We do our best to provide you with accurate coverage estimates based on information available to us. At times, it is almost impossible to accurately estimate a patient’s insurance co-payment. Many insurance companies will not give out fees until after the treatment is completed, or will only give them to the policyholder. Dealing with these companies can be difficult and time consuming. As a courtesy, we ask that you keep us informed of any change to your insurance. It is important that all information about you and your insurance is current.
Although we will gladly file all dental claims on your behalf, you are welcome to submit the claim yourself. In general, insurers process claims filed directly by patients faster than those filed by the service providers (dental offices).
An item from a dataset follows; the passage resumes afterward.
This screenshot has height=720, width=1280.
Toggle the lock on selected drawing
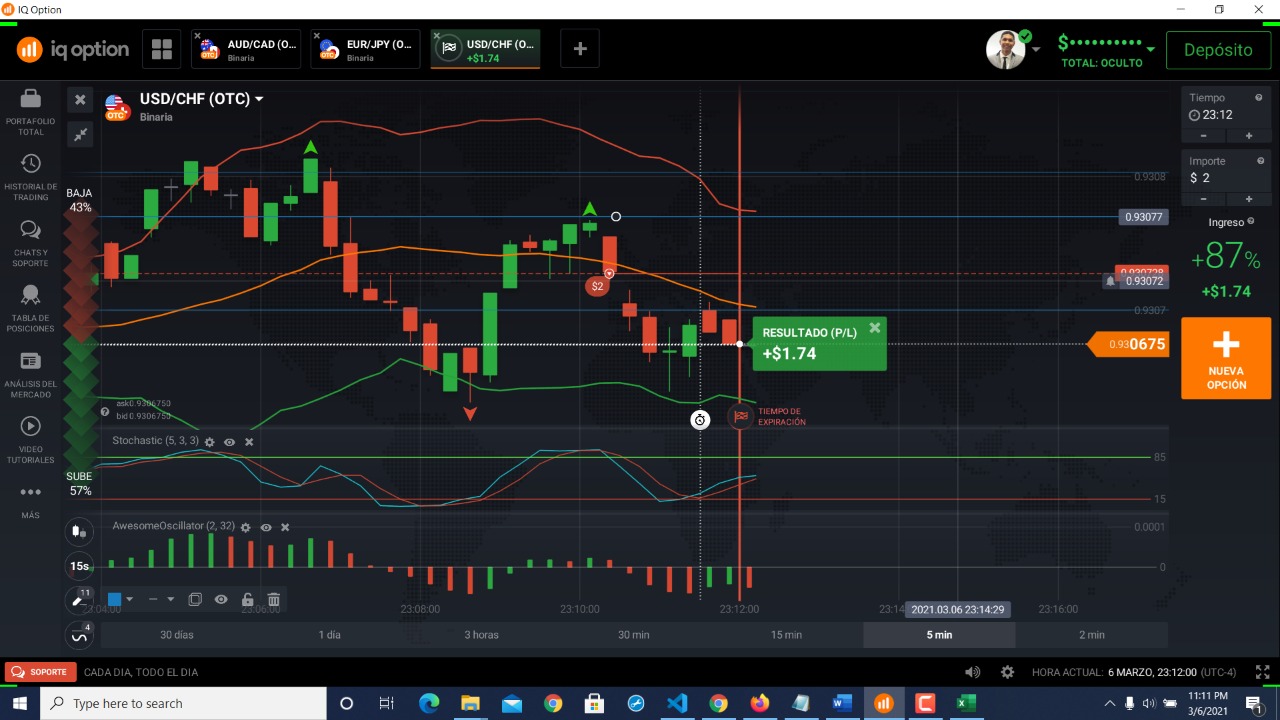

Further, most dental insurance policies are limited and often only pay for a portion of the procedure(s) that may need to be done.
Co-Payment
The majority of dental plans reimburse approximately 30-80 percent of treatment costs. With this in mind, we require that your portion of the fee be paid at the time of treatment.
Private & Group Insurance
As a courtesy to our patients with medical and/or dental benefit plans, we will submit necessary claim forms, receipts, and other information to your insurance company.
Upon receipt of an insurance payment, any balance due will be billed to you. If you have deposited an excessive co-payment, it will be refunded to you.